Mild cardiac functional and morphological alterations precede the development of HDP and such changes persist for at least 2 years postpartum. The cardiac changes are likely to be the consequence of pre-existing maternal cardiovascular risk factors rather than an adverse consequence of HDP. © 2024 International Society of Ultrasound in Obstetrics and Gynecology.
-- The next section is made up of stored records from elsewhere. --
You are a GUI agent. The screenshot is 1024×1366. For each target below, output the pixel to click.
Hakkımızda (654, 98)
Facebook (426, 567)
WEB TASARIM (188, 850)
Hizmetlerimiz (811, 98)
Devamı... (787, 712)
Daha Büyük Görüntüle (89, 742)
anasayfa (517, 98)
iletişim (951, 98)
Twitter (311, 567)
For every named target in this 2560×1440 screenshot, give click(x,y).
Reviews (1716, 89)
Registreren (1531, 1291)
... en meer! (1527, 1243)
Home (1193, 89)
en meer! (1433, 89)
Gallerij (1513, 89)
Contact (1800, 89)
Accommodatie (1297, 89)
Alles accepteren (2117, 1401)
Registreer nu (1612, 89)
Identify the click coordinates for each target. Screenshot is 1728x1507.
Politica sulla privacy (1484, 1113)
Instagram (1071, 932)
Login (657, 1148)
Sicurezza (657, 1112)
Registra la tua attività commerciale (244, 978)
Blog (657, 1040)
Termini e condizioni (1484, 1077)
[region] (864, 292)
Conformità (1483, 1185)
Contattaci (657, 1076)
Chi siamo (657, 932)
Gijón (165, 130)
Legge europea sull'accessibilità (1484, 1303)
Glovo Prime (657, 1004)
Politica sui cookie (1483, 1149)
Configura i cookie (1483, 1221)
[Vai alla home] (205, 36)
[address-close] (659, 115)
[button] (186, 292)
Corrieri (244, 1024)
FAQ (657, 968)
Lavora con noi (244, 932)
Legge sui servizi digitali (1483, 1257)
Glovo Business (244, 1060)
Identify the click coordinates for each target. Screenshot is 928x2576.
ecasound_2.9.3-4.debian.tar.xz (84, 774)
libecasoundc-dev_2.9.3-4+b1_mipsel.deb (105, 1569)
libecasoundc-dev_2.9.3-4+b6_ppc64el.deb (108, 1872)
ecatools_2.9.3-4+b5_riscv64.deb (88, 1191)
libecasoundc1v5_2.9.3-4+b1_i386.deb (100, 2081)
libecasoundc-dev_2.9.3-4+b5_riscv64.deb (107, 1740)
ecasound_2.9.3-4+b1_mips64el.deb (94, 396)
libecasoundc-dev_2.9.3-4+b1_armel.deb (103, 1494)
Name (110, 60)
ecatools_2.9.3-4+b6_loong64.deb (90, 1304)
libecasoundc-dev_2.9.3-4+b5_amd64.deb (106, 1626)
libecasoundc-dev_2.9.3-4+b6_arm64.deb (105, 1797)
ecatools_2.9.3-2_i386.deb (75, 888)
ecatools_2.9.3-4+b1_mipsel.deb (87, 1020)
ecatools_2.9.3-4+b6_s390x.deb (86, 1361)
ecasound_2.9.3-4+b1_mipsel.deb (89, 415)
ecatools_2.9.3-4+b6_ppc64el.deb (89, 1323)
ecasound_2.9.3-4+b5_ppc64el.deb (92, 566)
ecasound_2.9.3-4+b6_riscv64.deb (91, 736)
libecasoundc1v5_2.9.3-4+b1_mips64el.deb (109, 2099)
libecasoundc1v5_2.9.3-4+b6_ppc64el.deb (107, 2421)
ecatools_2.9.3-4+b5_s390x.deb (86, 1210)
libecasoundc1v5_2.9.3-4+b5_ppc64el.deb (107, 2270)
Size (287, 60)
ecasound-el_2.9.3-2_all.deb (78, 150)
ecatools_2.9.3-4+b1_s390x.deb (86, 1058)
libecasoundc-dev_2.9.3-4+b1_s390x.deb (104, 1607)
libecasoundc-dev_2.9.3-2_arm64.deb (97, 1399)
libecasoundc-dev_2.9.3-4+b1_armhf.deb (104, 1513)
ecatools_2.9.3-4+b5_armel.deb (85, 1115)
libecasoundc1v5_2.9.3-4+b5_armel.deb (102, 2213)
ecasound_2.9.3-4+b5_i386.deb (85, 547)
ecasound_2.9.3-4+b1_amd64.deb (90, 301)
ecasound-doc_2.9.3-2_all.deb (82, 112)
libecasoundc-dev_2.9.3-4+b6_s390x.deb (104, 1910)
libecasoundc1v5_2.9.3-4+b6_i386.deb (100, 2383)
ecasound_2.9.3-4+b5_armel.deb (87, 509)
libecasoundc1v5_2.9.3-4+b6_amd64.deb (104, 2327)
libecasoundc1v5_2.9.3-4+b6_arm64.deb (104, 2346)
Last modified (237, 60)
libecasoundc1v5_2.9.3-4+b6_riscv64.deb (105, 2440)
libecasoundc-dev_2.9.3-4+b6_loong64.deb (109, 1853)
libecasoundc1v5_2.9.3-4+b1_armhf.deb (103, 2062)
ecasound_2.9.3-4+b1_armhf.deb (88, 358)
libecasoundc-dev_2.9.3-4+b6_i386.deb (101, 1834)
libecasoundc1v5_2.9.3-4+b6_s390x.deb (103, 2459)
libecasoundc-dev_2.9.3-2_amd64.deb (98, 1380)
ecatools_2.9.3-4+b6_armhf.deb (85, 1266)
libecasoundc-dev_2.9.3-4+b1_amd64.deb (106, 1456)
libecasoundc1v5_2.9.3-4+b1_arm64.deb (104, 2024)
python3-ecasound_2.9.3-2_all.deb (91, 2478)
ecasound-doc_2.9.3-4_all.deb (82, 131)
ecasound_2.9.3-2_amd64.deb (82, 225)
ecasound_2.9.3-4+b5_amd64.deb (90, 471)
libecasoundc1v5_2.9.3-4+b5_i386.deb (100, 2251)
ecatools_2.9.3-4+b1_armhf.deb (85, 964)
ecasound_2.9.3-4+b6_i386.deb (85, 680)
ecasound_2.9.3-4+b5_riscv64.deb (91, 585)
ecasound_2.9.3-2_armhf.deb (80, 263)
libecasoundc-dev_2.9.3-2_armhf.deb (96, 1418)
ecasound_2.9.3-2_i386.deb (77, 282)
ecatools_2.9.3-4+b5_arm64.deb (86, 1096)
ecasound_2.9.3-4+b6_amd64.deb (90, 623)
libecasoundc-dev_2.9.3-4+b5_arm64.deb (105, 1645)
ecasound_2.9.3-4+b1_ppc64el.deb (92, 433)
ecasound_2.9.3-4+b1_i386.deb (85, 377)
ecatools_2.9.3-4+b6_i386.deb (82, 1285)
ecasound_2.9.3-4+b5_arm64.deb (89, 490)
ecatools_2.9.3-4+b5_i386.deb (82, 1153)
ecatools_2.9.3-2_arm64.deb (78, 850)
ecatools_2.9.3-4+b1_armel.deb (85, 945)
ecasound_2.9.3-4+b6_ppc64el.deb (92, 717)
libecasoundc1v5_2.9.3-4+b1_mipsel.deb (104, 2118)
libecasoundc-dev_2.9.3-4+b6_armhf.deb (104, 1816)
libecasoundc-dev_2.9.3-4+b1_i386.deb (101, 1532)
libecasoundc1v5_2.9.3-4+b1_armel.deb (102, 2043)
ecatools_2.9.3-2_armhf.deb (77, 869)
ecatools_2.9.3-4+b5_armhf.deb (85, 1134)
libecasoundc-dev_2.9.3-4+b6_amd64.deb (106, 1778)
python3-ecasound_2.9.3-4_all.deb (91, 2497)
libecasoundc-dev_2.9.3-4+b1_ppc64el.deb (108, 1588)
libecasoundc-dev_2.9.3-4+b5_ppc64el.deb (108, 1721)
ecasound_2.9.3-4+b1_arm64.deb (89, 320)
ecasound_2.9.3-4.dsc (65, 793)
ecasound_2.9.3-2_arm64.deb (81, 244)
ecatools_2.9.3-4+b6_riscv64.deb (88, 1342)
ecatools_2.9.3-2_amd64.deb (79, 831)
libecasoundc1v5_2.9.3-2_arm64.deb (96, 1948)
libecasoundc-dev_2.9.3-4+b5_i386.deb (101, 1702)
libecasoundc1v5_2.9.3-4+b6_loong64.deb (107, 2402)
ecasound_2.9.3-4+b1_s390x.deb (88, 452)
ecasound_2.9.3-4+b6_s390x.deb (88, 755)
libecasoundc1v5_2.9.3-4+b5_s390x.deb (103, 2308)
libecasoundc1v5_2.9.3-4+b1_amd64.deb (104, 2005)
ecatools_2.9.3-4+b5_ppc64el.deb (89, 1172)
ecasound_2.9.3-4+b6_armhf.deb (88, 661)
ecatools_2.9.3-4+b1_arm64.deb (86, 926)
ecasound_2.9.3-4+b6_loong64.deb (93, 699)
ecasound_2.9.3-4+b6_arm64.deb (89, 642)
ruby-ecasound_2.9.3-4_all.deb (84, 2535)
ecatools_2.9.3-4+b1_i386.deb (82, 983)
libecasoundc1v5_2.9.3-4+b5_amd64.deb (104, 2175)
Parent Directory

患有妊娠高血压疾病(HDP)的女性在以后的生活中患高血压和心血管疾病的风险增加。然而,从以往的研究中很难确定这种关联是反映了母体心血管疾病的潜在风险,还是 HDP 与以后的心血管风险之间的潜在因果关系。在这项研究中,我们在 HDP 发生之前的妊娠中期对女性进行了详细的心血管评估,并在产后 2 年时进行了评估,旨在确定 HDP 发生前的心血管变化,并评估 HDP 事件后长期的持续心血管改变。
这是一项前瞻性观察性研究,我们在妊娠中期和产后中位数 2.3 年(四分位距,2.1-2.4 年)进行了详细的心血管评估。我们检查了 112 名患有 HDP 的女性和 451 名妊娠无高血压的女性。我们使用传统和更先进的(即斑点追踪)超声心动图技术来准确地确定左心室收缩和舒张功能。我们使用 M 模式测量来确定左心室重构并估计左心室质量。通过眼动脉多普勒和计算峰值收缩速度(PSV)比作为外周血管阻力的标志物来评估母体血管状态。
在妊娠中期,随后发展为 HDP 的女性眼动脉 PSV 比增加。这些女性也有轻度的心脏功能和形态改变,这些改变主要归因于母体心血管危险因素。在产后 2 年时,与未发生 HDP 的女性相比,经历过 HDP 的女性有心血管异常,左心室收缩和舒张功能下降,经多变量分析后仍存在。纵向分析表明,HDP 和非 HDP 组的心血管变化演变相似。
轻度的心脏功能和形态改变先于 HDP 的发生,这些改变至少持续到产后 2 年。心脏变化可能是母体心血管危险因素的结果,而不是 HDP 的不良后果。